As the Belgian political theorist Chantal Mouffe points out, economic failure of liberal democracy and China’s swift progress sans democracy threatens the future of democracy. The disenchanted left demands democracy with social justice.
We are angry, impassioned and confrontational. Watch Tissa Vitarana and Vasudeva Nanayakkara. Can the left be foggier than that?
The refusal by the State to acknowledge the democratic character of demands by the wage-earning class makes it easier for Gotabaya and his troops to formulate their ambitions in xenophobic language.
Our collective will must be harnessed to demand and achieve equality and social justice.
We must start all over
We must start all over. In 2014 we had a vision of a just society. We undertook a noble task but made a terrible mistake in terms of strategy.
Karl Marx’s theory of a perfect society envisaged unsubjugated, liberated working class. Stalin reneged. So, we have historical precedents in betraying, squandering historical opportunity.
But just as Marxist theory paved way for social reforms and trade union rights our efforts succeeded in ensuring an independent Judiciary that helped us halt tyranny at its point of reincarnation. Our vision of a just society has allowed us to minimise injustice.
Technological progress, GDP growth, industrial output are not the ends of development. They must lead to human freedom and human dignity.
True human freedom hinges on determinants such as freedom for participation in public discussion, political and civil rights, provision for educational and health facilities, elimination of poverty, tyranny, social deprivation, intolerance and the unrestrained power of the repressive State. As Amartya Sen points out in his classic ‘Development as Freedom’ that earned him the Nobel Prize for economics, ‘expansion of freedom is both a means and an end of development. The purpose of development is the enrichment of human life.’

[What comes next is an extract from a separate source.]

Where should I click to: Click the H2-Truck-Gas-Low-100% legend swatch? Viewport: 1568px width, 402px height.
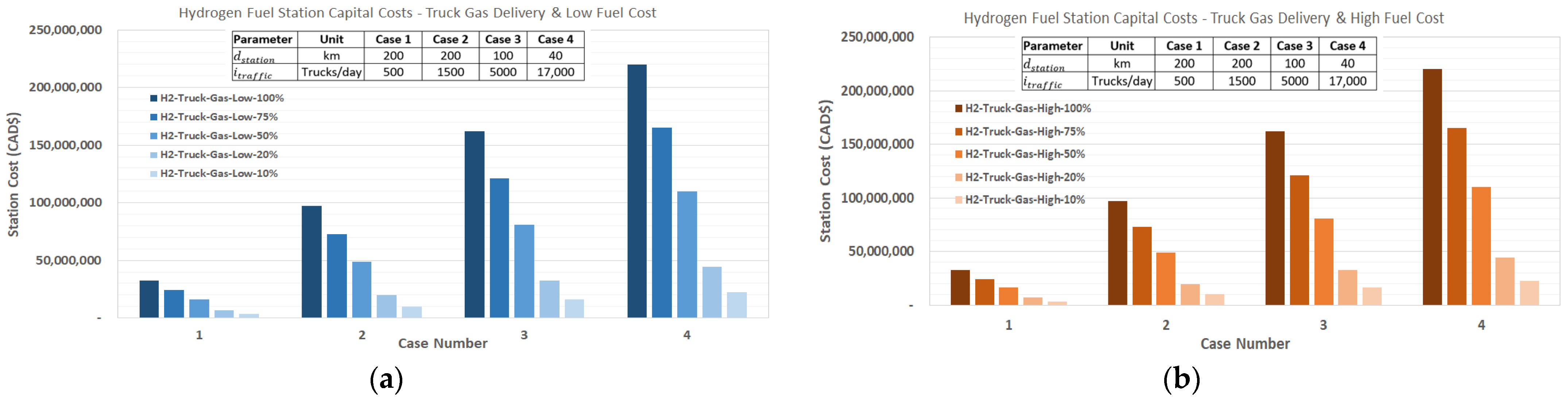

Development according to Amartya Sen, must not be measured solely in terms of growth of gross national product. It must be assessed in the background of human contentment.
Unbridled market forces lead to exclusive development culminating in crime and violence in society.
The invisible hand of the free market must be regulated by the restraining hand of a social democratic order. We must understand human nature. When we grasp the reality of the acquisitive instincts of ‘capital’ we gain the courage and strength to remove what Karl Polyani called “removable injustices and unfreedoms”.
We must relearn our democracy anew
Democracy is not periodic elections. Democracy is not framing electoral rules perpetuating the interests of the political class and political parties.
We must relearn our democracy anew. The great novelist Thomas Mann escaped from Nazi rule and sought sanctuary in America. In his new refuge, he wrote the essay ‘Coming Victory of Democracy’. Having just escaped Nazi tyranny he found expressive meaning and eloquent promise in democracy.
“Humans are the only creatures who can understand and seek justice, freedom and truth. This trinity created a complex of an indivisible kind, freighted with spirituality and an elementary dynamic force.”
Democracy, Mann continues, is the only system built on respect for the infinite dignity of each individual man and woman, on each person’s moral striving for freedom, justice and truth. It would be a great error to think of and teach democracy as a procedural or political system, or as the principle of majority rule.
It is a “spiritual and moral possession.” It is not just rules; it is a way of life. It encourages everybody to make the best of their capacities — holds that we have a moral responsibility to do so. It encourages the artist to seek beauty, the neighbour to seek community, the psychologist to seek perception, the scientist to seek truth.
I ask the readers, should we declare Thomas Mann’s definition of democracy our national heritage?